政治と音楽

今回の参議院選で音楽と政治の関係について考えさせられる事案がいくつかあった。さやという参政党候補が当選した。肩書がシンガーソングキャースターとあった。それ以前は演歌歌手をやっていた事は他の筋から知っていた。この人物経済政策は三橋貴明、防衛政策は田母神俊雄のパクリである。他の分野も影響を受けた人の丸コピーである。素直と言えば聞こえが良いが中身が空っぽなのである。それは演説を聞けばわかる。
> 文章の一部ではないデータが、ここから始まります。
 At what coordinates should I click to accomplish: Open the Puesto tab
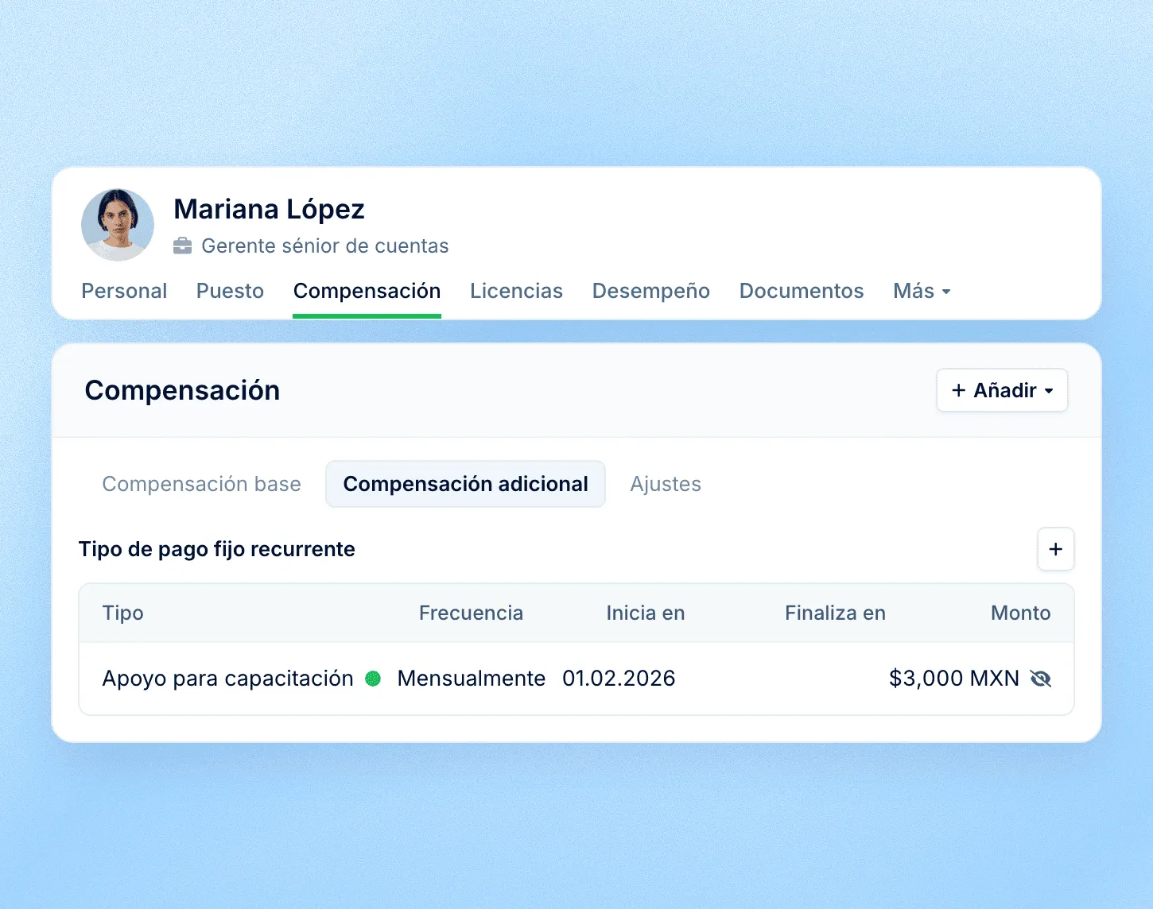point(230,291)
良識のある演歌歌手には申し訳ないがどうせ頭の悪い演歌歌手がどこかの大物人物に後押しされて引っ張り上げられたのだと思っていた。最近ジャズシンガーであったことを知った。操り人形とはいえ差別主義者にジャズなど歌ってほしくないのである。ジャズがここまでに至る歴史が改竄される悪夢が頭をよぎる。ビリー・ホリディの「ストレンジフルーツ」の歌詞を今一度読み直してほしい。
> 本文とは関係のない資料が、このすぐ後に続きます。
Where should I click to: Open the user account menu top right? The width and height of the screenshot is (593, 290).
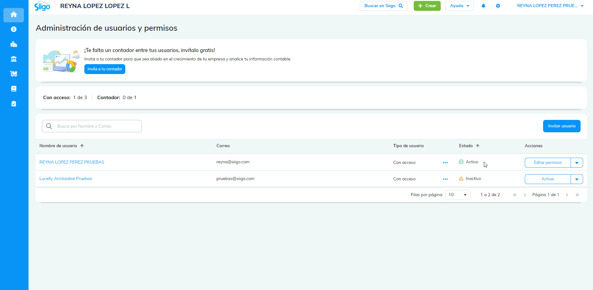coord(550,6)
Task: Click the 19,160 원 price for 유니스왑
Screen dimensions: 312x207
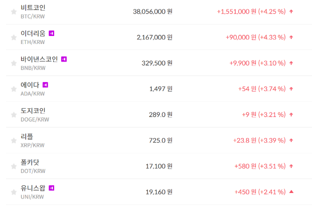Action: click(x=159, y=192)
大江千里という以前シンガーソングライターだった人間がいる。そこそこヒットしていたことだけは知っている。どうでも良いことだが顔がジャズピアニスト佐山雅弘と似ていた。大江がジャズピアニストに転向したことも知っていた。職業選択は個人の自由とは言えタワマンに住んでいた者が6畳一間風呂なしのアパートに引っ越してくるようなものだ。大江がSNSで平野雨龍という極右思想の持主の女性候補を持ち上げる発言をしていた。「彼女の発言の真意がわかるまで日本人は数年かかるだろう・・」はっきり言うが真意は1分でわかる。平野雨龍は参政党以上の差別主義者である。大江はニューヨークに住んでいた。そこで逆差別された事は十分考えられる。だからと言って短絡的に差別主義に傾倒するのはいかにも薄っぺらい。ジャズを心ざす者は差別との戦いの中から生まれた音楽であった思い出す必要がある。
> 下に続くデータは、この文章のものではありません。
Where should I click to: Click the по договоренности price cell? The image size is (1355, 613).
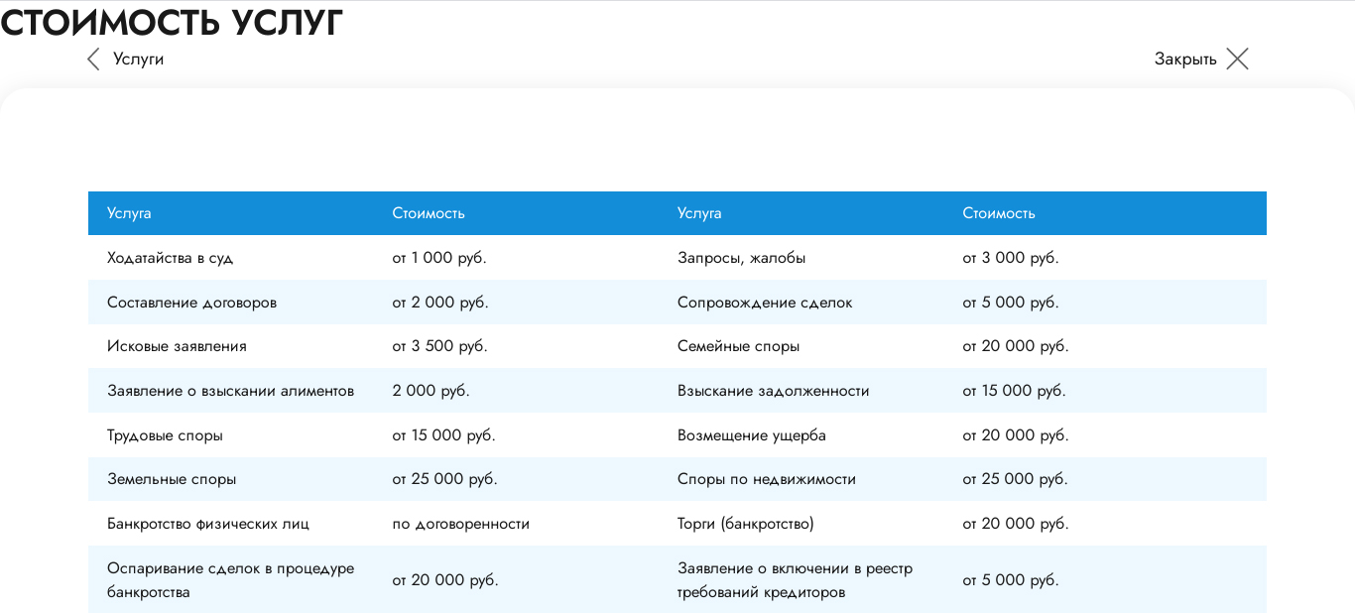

私事であるが今年の秋マイルスバンドに所属していたケイ赤城トリオの話しがあった。条件があわず実現しなかった。ドラムが吉良創太である。今回東京都から立候補して当選した吉良よし子という参議院議員がいる。コロナ期国会で菅総理に質問した「私にはジャズドラマーの弟がいます。総理はライブハウスの状況をご存じですか」という内容であった。
SNS上で吉良よし子が「ジャズとはどういう音楽ですか」と問われた時の答えが実に的確であった。
ジャズに関わってきた人間にはアル中、シャブ中、米泥棒、不倫好き、あらゆる社会不適合者が含まれている。だがこれらは個人的に落ちていく人間である。これらを排除していたら聴く音楽はなくなってしまう。だが構造的に差別、排除に寄与する人間の音楽はその事実が分かった時点で僕は聴かなくなる。身近にそういう人間がいない事を祈る。